Deploy a HTCondor cluster on Kubernetes (sys-admin nomination required)

Note

This service is only available for pledged projects that made an explicit request for it.

Prerequisites

The user has to be registered in the IAM system for INFN-Cloud https://iam.cloud.infn.it/. Only registered users can login into the INFN-Cloud dashboard https://my.cloud.infn.it.

User responsibilities

Important

The solution described in this guide consists on instantiation of Virtual Machines instantiated on INFN-CLOUD infrastructure.
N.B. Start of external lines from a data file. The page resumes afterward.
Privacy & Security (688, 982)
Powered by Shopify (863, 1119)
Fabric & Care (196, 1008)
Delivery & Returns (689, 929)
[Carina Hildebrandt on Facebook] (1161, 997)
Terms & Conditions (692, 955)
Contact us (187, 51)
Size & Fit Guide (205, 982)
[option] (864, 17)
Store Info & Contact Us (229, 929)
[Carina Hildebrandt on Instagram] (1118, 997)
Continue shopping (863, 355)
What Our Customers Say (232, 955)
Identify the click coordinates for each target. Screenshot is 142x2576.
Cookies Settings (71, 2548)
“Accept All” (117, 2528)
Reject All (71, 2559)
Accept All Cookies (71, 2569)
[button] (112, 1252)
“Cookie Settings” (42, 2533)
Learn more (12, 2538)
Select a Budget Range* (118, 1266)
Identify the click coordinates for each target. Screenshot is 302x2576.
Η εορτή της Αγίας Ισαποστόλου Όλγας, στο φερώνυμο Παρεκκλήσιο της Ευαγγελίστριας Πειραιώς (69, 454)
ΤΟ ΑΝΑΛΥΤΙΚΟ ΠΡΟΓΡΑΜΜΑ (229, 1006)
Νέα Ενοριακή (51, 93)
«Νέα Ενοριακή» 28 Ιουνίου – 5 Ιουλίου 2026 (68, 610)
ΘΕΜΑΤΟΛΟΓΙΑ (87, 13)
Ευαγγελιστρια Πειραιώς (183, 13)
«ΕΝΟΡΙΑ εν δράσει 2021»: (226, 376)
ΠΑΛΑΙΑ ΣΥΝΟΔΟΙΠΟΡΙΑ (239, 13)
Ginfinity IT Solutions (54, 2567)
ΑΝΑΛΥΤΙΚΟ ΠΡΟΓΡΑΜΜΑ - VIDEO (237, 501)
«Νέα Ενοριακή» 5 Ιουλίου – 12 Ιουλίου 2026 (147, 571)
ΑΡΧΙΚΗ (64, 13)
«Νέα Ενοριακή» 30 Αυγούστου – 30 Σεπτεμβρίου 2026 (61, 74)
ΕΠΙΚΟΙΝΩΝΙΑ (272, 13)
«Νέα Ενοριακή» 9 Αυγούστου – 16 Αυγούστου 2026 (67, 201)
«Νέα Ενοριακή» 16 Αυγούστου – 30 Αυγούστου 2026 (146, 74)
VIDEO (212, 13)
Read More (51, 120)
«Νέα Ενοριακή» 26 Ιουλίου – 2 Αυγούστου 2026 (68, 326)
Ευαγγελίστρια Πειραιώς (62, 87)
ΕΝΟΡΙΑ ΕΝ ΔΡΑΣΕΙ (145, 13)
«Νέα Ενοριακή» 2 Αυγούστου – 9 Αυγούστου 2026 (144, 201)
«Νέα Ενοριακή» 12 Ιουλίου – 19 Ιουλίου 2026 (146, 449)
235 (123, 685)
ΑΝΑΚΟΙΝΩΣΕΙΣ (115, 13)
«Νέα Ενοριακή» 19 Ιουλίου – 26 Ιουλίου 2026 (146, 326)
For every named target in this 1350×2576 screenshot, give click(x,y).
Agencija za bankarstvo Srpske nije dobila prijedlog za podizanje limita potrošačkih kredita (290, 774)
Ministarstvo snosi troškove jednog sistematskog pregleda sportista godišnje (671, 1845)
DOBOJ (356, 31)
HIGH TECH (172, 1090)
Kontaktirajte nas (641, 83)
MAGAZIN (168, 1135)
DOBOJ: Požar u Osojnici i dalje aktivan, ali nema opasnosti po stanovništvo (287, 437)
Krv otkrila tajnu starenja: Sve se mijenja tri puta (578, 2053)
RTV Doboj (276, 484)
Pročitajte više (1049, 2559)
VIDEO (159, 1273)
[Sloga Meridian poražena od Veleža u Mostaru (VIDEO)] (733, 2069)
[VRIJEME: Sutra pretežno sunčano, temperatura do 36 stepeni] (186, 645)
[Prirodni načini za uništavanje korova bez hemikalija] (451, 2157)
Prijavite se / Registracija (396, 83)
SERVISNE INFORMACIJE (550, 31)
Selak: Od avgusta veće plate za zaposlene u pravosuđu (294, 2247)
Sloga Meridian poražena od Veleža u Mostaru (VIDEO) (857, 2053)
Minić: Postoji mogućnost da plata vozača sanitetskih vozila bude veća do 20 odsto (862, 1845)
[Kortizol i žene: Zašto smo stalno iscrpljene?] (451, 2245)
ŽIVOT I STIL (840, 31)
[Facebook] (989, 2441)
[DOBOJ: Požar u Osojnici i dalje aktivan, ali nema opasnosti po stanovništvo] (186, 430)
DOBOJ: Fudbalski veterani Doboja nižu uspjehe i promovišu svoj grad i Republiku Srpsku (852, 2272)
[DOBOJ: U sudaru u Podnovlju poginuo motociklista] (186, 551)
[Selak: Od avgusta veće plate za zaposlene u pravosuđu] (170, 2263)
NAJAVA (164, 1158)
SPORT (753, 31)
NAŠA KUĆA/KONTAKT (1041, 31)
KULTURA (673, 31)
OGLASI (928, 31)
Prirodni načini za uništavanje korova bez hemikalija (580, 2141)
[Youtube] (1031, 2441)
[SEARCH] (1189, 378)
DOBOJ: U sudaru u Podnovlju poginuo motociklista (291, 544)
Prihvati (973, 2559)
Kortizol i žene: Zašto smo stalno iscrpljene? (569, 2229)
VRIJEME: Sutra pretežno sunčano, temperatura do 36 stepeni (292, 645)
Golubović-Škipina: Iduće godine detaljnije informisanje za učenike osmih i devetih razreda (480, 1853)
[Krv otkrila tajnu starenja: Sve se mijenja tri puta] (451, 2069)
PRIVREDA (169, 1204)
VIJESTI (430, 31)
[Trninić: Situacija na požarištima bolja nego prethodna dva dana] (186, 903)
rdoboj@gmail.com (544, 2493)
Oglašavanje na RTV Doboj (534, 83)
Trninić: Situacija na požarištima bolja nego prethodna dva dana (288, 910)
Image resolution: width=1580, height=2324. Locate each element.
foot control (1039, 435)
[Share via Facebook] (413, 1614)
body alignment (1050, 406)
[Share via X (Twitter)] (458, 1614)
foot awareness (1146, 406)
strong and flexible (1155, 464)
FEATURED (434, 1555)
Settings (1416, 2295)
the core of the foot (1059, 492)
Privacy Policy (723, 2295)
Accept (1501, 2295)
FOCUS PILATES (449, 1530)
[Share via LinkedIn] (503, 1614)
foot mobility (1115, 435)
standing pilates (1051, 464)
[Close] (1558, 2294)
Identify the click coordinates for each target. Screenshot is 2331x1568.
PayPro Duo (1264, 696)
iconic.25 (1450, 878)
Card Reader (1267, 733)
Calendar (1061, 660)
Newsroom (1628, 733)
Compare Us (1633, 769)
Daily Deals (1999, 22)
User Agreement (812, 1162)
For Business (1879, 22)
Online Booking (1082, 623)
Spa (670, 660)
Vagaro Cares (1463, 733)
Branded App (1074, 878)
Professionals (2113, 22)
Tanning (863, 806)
The instantiation of a VM comes with the responsibility of maintaining it and all the services it hosts.

Please read the INFN Cloud AUP in order to understand the responsibilities you have in managing this service.

Selection of the Deployment type

Note

If you belong to multiple projects, i.e. multiple IAM-groups, after login into the INFN-Cloud dashboard, from the lower left corner, select the one to be used for the deployment you intend to perform. Not all solutions are available for all projects. The resources used for the deployment will be accounted to the respective project, and impact on their available quota. See figure below.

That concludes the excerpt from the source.